Schreiben Sie den Bericht unten über die schwache Ernte nach dem Extremwetter im Anschluss an seinen letzten Satz weiter.

*AUSGANGSTEXT:*
------
Luftaufnahme eines Feld, auf dem durch die Ernte grafische Strukturen entstanden sind.

Nach Extremwetter Landwirte beklagen schwache Ernte 

Stand: 22.08.2024 10:44 Uhr

Unwetter, feuchter Frühsommer, Pilzbefall, dann am Ende zu heiß: Für die Landwirte lief die Erntesaison alles andere als optimal - das spürt man auch an den Erträgen. Zwei Beispiele aus Baden-Württemberg. 

Von Fabian Siegel, SWR

"Bauern meckern nicht generell." Diese Botschaft ist Landwirt Stefan Kerner aus Erlenbach bei Heilbronn wichtig. Auch in dieser Erntesaison sei nicht alles schlecht gelaufen. Dem Nutzhanf, den er zur Produktion von Speiseöl anpflanzt, habe der viele Regen sogar gutgetan. "Das wird eine gute Ernte", prognostiziert er. Die Pflanze liebe feuchtwarmes Wetter, erzählt Kerner, während er durch die mannshohen Pflanzen streift und hier und da an den Blüten reibt, um ein paar Körner abzuschütteln, um sie auf ihre Qualität zu prüfen. "Die Hanfkörner sind sehr schön, sehr gleichmäßig", lautet sein Fazit. Bald kann er ernten. 

Das Problem: Hanf ist ein absolutes Nischenprodukt. 5.000 Hektar werden deutschlandweit angebaut. Zum Vergleich: Beim Weizen sind es 240.000. Und da sah die Ernte deutlich schlechter aus.
------
Daten zu Elementen und Textpositionen:
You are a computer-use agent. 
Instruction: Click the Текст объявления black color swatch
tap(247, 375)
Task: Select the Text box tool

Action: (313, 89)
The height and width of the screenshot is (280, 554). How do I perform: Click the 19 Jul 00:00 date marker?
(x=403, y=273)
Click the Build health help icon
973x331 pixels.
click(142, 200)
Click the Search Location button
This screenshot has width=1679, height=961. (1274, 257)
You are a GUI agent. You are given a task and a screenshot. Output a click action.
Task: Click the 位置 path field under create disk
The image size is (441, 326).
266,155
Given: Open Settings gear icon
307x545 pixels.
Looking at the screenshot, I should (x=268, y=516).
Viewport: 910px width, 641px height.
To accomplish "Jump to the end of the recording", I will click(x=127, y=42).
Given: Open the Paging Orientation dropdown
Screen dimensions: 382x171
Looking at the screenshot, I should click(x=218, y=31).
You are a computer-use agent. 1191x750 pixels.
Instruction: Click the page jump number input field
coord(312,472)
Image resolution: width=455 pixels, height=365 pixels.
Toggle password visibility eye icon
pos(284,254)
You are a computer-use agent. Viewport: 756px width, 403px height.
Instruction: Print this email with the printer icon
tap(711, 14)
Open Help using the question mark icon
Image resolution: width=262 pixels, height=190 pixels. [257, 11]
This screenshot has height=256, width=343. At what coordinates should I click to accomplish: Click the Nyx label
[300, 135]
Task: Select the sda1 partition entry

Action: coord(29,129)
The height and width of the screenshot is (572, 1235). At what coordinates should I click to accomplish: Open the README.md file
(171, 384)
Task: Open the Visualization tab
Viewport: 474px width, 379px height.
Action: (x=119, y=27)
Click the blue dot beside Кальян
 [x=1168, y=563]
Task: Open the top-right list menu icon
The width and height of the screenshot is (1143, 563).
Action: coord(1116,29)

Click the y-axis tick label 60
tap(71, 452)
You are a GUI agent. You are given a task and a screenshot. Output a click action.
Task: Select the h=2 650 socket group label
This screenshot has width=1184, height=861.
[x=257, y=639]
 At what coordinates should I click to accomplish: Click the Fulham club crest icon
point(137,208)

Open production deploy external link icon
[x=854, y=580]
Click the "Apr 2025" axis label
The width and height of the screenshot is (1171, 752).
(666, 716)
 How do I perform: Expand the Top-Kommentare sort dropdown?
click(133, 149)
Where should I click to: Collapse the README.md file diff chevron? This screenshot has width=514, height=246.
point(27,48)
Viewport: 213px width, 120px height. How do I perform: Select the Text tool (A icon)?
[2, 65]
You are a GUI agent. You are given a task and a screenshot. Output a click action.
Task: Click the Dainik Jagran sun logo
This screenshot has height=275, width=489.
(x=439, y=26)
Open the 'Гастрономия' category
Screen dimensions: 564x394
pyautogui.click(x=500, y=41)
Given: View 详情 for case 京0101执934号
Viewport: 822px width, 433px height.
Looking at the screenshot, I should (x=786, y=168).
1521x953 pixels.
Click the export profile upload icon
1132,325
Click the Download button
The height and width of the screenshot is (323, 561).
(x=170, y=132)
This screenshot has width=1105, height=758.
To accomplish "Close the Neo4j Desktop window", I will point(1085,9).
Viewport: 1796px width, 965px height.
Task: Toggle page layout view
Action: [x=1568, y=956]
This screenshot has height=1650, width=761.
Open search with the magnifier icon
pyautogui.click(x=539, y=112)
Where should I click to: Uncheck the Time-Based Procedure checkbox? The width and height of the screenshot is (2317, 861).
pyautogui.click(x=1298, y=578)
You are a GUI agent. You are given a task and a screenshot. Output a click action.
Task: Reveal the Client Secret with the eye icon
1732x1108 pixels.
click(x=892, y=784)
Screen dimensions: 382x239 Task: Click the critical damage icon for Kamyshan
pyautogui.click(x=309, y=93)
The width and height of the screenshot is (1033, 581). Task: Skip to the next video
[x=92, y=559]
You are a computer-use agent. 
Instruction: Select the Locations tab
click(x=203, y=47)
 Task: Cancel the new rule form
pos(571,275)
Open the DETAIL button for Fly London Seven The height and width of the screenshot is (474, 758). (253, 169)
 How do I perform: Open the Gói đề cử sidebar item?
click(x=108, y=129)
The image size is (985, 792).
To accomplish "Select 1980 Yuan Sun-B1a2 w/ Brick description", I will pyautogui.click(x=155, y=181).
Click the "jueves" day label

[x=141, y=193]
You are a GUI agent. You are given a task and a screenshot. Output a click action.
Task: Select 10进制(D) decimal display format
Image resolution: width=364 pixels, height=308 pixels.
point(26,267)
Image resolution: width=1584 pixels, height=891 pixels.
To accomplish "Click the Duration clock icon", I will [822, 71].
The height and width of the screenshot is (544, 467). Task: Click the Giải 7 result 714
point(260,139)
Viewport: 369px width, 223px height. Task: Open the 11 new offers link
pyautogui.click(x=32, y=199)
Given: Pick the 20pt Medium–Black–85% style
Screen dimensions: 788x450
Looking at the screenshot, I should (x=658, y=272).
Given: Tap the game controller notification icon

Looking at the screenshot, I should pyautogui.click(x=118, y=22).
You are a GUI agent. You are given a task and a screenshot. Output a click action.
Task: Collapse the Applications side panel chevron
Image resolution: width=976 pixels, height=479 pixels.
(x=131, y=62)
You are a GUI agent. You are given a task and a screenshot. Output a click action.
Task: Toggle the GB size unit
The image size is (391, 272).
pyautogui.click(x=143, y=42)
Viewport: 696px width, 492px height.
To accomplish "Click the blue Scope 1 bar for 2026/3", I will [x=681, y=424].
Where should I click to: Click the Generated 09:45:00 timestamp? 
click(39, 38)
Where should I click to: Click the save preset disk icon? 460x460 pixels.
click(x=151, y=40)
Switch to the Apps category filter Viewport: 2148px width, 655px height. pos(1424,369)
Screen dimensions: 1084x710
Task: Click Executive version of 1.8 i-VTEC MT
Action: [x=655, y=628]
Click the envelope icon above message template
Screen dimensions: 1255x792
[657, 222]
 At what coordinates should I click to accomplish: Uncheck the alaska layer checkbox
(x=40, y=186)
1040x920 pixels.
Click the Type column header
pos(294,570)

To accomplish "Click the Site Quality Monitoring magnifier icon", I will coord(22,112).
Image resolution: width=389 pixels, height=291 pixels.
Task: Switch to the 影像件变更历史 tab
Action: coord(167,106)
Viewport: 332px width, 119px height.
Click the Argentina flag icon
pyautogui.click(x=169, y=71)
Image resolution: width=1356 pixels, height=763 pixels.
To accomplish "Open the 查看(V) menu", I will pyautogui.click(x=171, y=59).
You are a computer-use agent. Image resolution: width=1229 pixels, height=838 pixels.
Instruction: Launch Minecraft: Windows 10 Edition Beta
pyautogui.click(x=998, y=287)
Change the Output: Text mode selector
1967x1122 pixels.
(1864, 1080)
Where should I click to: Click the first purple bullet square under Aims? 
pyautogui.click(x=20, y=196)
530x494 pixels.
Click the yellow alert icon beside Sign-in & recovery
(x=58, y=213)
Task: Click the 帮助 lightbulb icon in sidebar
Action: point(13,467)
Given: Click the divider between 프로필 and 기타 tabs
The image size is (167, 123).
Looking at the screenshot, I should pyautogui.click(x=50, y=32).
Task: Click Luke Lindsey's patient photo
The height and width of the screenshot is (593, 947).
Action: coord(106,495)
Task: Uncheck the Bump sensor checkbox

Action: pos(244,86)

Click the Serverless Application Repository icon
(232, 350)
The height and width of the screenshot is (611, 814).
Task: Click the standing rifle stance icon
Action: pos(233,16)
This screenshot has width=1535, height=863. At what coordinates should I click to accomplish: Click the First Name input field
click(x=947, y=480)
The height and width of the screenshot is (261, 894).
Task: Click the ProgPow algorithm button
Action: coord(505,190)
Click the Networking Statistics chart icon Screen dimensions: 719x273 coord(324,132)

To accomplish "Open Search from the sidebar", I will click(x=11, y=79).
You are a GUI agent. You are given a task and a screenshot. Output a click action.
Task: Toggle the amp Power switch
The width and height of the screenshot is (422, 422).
------
*ANTWORT:*
Erträge wie im Dürrejahr

"Die Erträge sind vergleichbar mit dem sehr schlechten Dürrejahr 2018", sagt Kerner. Nur, dass es diesmal eben nicht die Dürre war, die den Landwirten zu schaffen machte, sondern der viele Regen. Ein viel zu feuchter Frühsommer habe zu großem Pilzbefall geführt, Unwetter die Aussaat verzögert oder ganze Äcker überschwemmt. Sonne gab es viel zu wenig. Das habe die Entwicklung der Pflanzen beeinträchtigt. "Die Folge", sagt Kerner, "ist viel Stroh auf dem Feld, aber leider doch wenig Korn."  

Bauernverband: "Stark unterdurchschnittliche" Getreideernte

Der Bauernverband erwartet in diesem Jahr eine "stark unterdurchschnittliche" Getreideernte von 39,3 Millionen Tonnen. Im vergangenen Jahr waren es noch 42 Millionen Tonnen. Sowohl die Mengen als auch die Qualität hätten in einigen Regionen unter den wiederkehrenden und teils sehr starken Niederschlägen gelitten, teilte der Verband mit. Die schlechte Ernte zeige "einmal mehr die deutlich spürbaren Auswirkungen des Klimawandels".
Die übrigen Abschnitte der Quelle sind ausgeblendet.